[Excerpts from a dataset]
=-=-=-=-=

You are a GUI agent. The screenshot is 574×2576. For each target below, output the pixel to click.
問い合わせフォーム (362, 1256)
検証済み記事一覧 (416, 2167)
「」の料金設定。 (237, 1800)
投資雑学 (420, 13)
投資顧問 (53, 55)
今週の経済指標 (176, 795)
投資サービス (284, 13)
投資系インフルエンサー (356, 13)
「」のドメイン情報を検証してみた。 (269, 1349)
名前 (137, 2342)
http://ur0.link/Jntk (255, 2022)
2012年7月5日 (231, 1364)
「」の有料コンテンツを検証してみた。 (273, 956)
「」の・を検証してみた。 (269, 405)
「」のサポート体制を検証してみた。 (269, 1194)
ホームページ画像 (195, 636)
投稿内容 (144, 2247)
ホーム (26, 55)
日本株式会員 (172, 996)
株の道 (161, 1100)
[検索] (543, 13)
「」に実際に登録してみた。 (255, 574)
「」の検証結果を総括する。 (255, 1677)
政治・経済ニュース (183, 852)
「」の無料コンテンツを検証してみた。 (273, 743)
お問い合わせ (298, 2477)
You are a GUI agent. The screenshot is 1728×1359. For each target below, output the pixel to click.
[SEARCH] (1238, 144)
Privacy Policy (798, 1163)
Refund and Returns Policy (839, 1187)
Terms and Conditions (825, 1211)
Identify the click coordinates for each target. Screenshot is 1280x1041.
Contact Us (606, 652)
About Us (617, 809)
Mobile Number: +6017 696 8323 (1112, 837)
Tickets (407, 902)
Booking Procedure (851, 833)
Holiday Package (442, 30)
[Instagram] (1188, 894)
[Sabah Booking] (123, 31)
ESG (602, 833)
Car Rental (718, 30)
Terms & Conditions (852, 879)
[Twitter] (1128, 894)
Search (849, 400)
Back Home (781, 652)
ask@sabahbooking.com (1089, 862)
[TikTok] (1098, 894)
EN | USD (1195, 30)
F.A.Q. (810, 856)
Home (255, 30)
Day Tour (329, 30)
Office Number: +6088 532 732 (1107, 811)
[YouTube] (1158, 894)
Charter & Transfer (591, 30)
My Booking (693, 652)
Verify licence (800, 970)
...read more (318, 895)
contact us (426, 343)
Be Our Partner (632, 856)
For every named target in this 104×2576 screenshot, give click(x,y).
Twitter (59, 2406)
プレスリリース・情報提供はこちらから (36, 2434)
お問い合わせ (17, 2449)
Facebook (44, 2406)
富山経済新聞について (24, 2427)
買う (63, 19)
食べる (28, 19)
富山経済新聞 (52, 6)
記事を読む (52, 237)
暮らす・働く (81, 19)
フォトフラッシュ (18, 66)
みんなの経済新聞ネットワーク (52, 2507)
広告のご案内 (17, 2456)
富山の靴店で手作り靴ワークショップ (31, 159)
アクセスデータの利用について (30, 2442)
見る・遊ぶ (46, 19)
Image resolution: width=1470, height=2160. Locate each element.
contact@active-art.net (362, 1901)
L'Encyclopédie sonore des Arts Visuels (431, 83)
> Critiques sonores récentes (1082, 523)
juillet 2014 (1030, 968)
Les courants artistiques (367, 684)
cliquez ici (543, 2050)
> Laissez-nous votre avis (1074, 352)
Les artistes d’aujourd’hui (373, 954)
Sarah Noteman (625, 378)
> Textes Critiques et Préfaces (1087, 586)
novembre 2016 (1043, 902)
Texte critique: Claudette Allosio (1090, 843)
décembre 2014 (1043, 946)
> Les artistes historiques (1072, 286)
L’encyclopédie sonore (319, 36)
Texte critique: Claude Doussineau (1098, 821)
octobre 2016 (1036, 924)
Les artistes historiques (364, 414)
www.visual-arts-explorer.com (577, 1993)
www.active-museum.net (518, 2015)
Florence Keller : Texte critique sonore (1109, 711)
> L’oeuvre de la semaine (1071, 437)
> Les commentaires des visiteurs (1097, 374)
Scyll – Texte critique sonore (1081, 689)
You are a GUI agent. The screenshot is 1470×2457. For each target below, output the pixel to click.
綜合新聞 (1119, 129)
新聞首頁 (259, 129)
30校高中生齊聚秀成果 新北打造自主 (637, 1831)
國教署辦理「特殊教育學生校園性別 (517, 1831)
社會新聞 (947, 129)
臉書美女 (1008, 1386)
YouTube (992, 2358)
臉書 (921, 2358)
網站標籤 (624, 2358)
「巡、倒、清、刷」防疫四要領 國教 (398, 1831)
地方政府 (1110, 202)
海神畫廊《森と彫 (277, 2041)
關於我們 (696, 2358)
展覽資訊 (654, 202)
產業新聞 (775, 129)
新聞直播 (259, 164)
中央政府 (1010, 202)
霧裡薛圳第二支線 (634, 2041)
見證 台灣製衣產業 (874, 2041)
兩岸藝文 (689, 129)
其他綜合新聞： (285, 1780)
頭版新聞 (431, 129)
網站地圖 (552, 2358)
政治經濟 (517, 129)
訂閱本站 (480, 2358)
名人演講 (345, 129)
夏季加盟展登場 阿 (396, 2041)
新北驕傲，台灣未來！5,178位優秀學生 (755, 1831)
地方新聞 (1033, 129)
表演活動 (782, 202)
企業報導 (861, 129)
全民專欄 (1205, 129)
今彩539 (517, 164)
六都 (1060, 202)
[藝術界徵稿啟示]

=-=-=-=-=

*About this exercise:* An exact copy of every record above is what's needed here.

*Output below:*
You are a GUI agent. The screenshot is 574×2576. For each target below, output the pixel to click.
問い合わせフォーム (362, 1256)
検証済み記事一覧 (416, 2167)
「」の料金設定。 (237, 1800)
投資雑学 (420, 13)
投資顧問 (53, 55)
今週の経済指標 (176, 795)
投資サービス (284, 13)
投資系インフルエンサー (356, 13)
「」のドメイン情報を検証してみた。 (269, 1349)
名前 (137, 2342)
http://ur0.link/Jntk (255, 2022)
2012年7月5日 (231, 1364)
「」の有料コンテンツを検証してみた。 (273, 956)
「」の・を検証してみた。 (269, 405)
「」のサポート体制を検証してみた。 (269, 1194)
ホームページ画像 (195, 636)
投稿内容 (144, 2247)
ホーム (26, 55)
日本株式会員 (172, 996)
株の道 (161, 1100)
[検索] (543, 13)
「」に実際に登録してみた。 (255, 574)
「」の検証結果を総括する。 (255, 1677)
政治・経済ニュース (183, 852)
「」の無料コンテンツを検証してみた。 (273, 743)
お問い合わせ (298, 2477)
You are a GUI agent. The screenshot is 1728×1359. For each target below, output the pixel to click.
[SEARCH] (1238, 144)
Privacy Policy (798, 1163)
Refund and Returns Policy (839, 1187)
Terms and Conditions (825, 1211)
Identify the click coordinates for each target. Screenshot is 1280x1041.
Contact Us (606, 652)
About Us (617, 809)
Mobile Number: +6017 696 8323 (1112, 837)
Tickets (407, 902)
Booking Procedure (851, 833)
Holiday Package (442, 30)
[Instagram] (1188, 894)
[Sabah Booking] (123, 31)
ESG (602, 833)
Car Rental (718, 30)
Terms & Conditions (852, 879)
[Twitter] (1128, 894)
Search (849, 400)
Back Home (781, 652)
ask@sabahbooking.com (1089, 862)
[TikTok] (1098, 894)
EN | USD (1195, 30)
F.A.Q. (810, 856)
Home (255, 30)
Day Tour (329, 30)
Office Number: +6088 532 732 (1107, 811)
[YouTube] (1158, 894)
Charter & Transfer (591, 30)
My Booking (693, 652)
Verify licence (800, 970)
...read more (318, 895)
contact us (426, 343)
Be Our Partner (632, 856)
For every named target in this 104×2576 screenshot, give click(x,y).
Twitter (59, 2406)
プレスリリース・情報提供はこちらから (36, 2434)
お問い合わせ (17, 2449)
Facebook (44, 2406)
富山経済新聞について (24, 2427)
買う (63, 19)
食べる (28, 19)
富山経済新聞 (52, 6)
記事を読む (52, 237)
暮らす・働く (81, 19)
フォトフラッシュ (18, 66)
みんなの経済新聞ネットワーク (52, 2507)
広告のご案内 (17, 2456)
富山の靴店で手作り靴ワークショップ (31, 159)
アクセスデータの利用について (30, 2442)
見る・遊ぶ (46, 19)
Image resolution: width=1470, height=2160. Locate each element.
contact@active-art.net (362, 1901)
L'Encyclopédie sonore des Arts Visuels (431, 83)
> Critiques sonores récentes (1082, 523)
juillet 2014 (1030, 968)
Les courants artistiques (367, 684)
cliquez ici (543, 2050)
> Laissez-nous votre avis (1074, 352)
Les artistes d’aujourd’hui (373, 954)
Sarah Noteman (625, 378)
> Textes Critiques et Préfaces (1087, 586)
novembre 2016 (1043, 902)
Texte critique: Claudette Allosio (1090, 843)
décembre 2014 (1043, 946)
> Les artistes historiques (1072, 286)
L’encyclopédie sonore (319, 36)
Texte critique: Claude Doussineau (1098, 821)
octobre 2016 (1036, 924)
Les artistes historiques (364, 414)
www.visual-arts-explorer.com (577, 1993)
www.active-museum.net (518, 2015)
Florence Keller : Texte critique sonore (1109, 711)
> L’oeuvre de la semaine (1071, 437)
> Les commentaires des visiteurs (1097, 374)
Scyll – Texte critique sonore (1081, 689)
You are a GUI agent. The screenshot is 1470×2457. For each target below, output the pixel to click.
綜合新聞 (1119, 129)
新聞首頁 (259, 129)
30校高中生齊聚秀成果 新北打造自主 (637, 1831)
國教署辦理「特殊教育學生校園性別 (517, 1831)
社會新聞 (947, 129)
臉書美女 (1008, 1386)
YouTube (992, 2358)
臉書 (921, 2358)
網站標籤 (624, 2358)
「巡、倒、清、刷」防疫四要領 國教 (398, 1831)
地方政府 (1110, 202)
海神畫廊《森と彫 (277, 2041)
關於我們 (696, 2358)
展覽資訊 (654, 202)
產業新聞 (775, 129)
新聞直播 (259, 164)
中央政府 (1010, 202)
霧裡薛圳第二支線 (634, 2041)
見證 台灣製衣產業 (874, 2041)
兩岸藝文 (689, 129)
其他綜合新聞： (285, 1780)
頭版新聞 (431, 129)
網站地圖 (552, 2358)
政治經濟 (517, 129)
訂閱本站 (480, 2358)
名人演講 (345, 129)
夏季加盟展登場 阿 (396, 2041)
新北驕傲，台灣未來！5,178位優秀學生 (755, 1831)
地方新聞 (1033, 129)
表演活動 (782, 202)
企業報導 (861, 129)
全民專欄 (1205, 129)
今彩539 (517, 164)
六都 (1060, 202)
[藝術界徵稿啟示]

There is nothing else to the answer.